MORENO MOSER E IL GIRO DI POLONIA, DIECI ANNI FA...

PROFESSIONISTI | 13/07/2022 | 08:04

Finisseur di classe abituato a sorprendere con azioni fuori dal comune, Moreno Moser ha scritto il suo nome nel palmarès del Tour de Pologne dieci anni fa, il sedici luglio, vincendo la maglia gialla sull’iconico arrivo di Cracovia. 


Oggi, dal suo nuovo ruolo di commentatore sportivo, ricorda quei giorni, confermando ancora una volta come la competizione sia un trampolino di lancio per i giovani campioni. 


Vincere il Tour de Pologne è stato un passo veramente importante per la mia carriera” ha confermato Moser. “Sicuramente, da quel momento, per me è cambiato tanto, sia dal punto di vista professionale che mediatico. Ero giovane e un successo del genere a livello internazionale è stato molto importante per crescere e alzare l’asticella.”

Il trentino ha raccontato di aver partecipato altre due volte alla corsa polacca dopo la sua vittoria e conferma come il livello della corsa si sia alzato di stagione in stagione, rendendola sempre più dura e competitiva. 

Il Tour de Pologne è un giro breve ma atipico. E’ molto duro e particolarmente  adatto agli scattisti, piuttosto che agli scalatori puri. Oltretutto non ci si può permettere distrazioni, perché i distacchi sono sempre brevi e quindi anche i traguardi volanti e gli abbuoni sono fondamentali per la classifica generale. Niente va sottovalutato, ogni momento e situazione richiede attenzione perché si rischia di giocarsi la vittoria davvero in pochissimi secondi.”

Moser si è anche soffermato sui ricordi più belli che lo legano alla corsa polacca, in particolar modo sulla tappa di Bukovina di dieci anni fa, dove riconquistò la leadership con una volata spettacolare.
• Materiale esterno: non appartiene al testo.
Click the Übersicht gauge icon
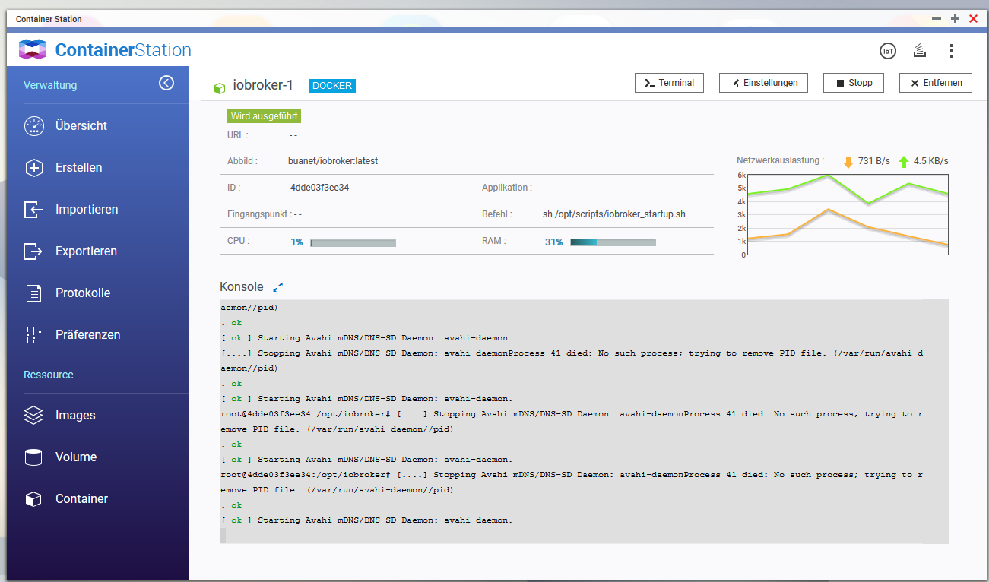Viewport: 989px width, 582px height. [x=34, y=126]
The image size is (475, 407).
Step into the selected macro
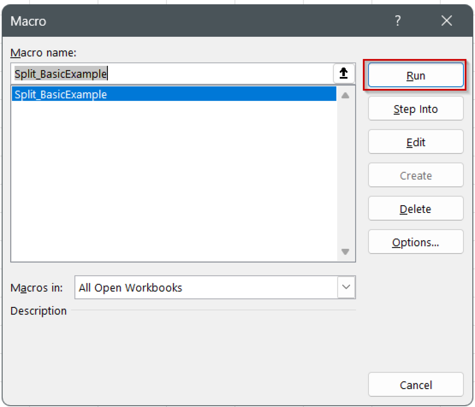pyautogui.click(x=416, y=109)
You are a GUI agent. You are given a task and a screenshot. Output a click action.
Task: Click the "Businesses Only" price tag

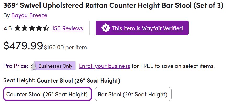pos(55,66)
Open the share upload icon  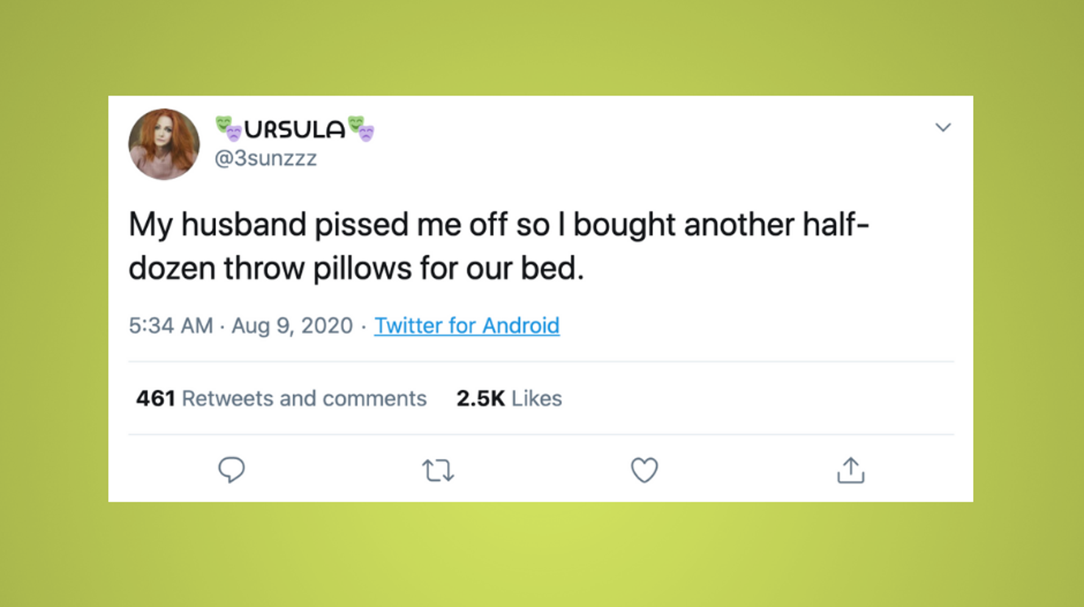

“Ricordo che quel giorno c’era molta tensione” racconta. “Due tappe prima avevo perso la maglia gialla per colpa di un traguardo volante che non avevamo calcolato. Oramai ero convinto di aver buttato la corsa per una distrazione e il morale non era dei migliori. La frazione di Bukovina è sempre molto dura e non sapevo se avrei potuto tenere un tracciato così, poi sono arrivati i crampi - proprio all’inizio dell’ultima salita - e mi sono detto che era davvero finita. Invece nel tratto che spiana sono riuscito a riprendermi, ho messo un rapporto agile per sciogliere le gambe e sono stato in grado di fare la volata. Di sicuro non mi aspettavo di vincerla, è stata una sorpresa anche per me. In questi giorni ho riguardato il video e, senza peccare di presunzione, posso dire di aver fatto proprio un bel numero.”

Ora che Moreno è in postazione di commento per Eurosport e racconta le più importanti gare del circuito World Tour, è consapevole di come il ciclismo gli abbia regalato molte lezioni utili anche per la sua nuova carriera professionale. 

Questo è lo sport più duro in assoluto” spiega. “Oltre alla fatica ci sono moltissime variabili - meteo, rischi, cadute - che ti insegnano ad adattarti, ad essere resiliente e disciplinato. Sicuramente impari ad organizzarti e ad essere pronto per ogni eventualità. Per esempio al Tour de Pologne si va a letto molto tardi perché le tappe sono lunghe - ricordo che spesso mangiavamo alle 23 - e questo ti aiuta a non abituarti troppo ad orari e ritmi prestabiliti ma ad essere elastico e flessibile.”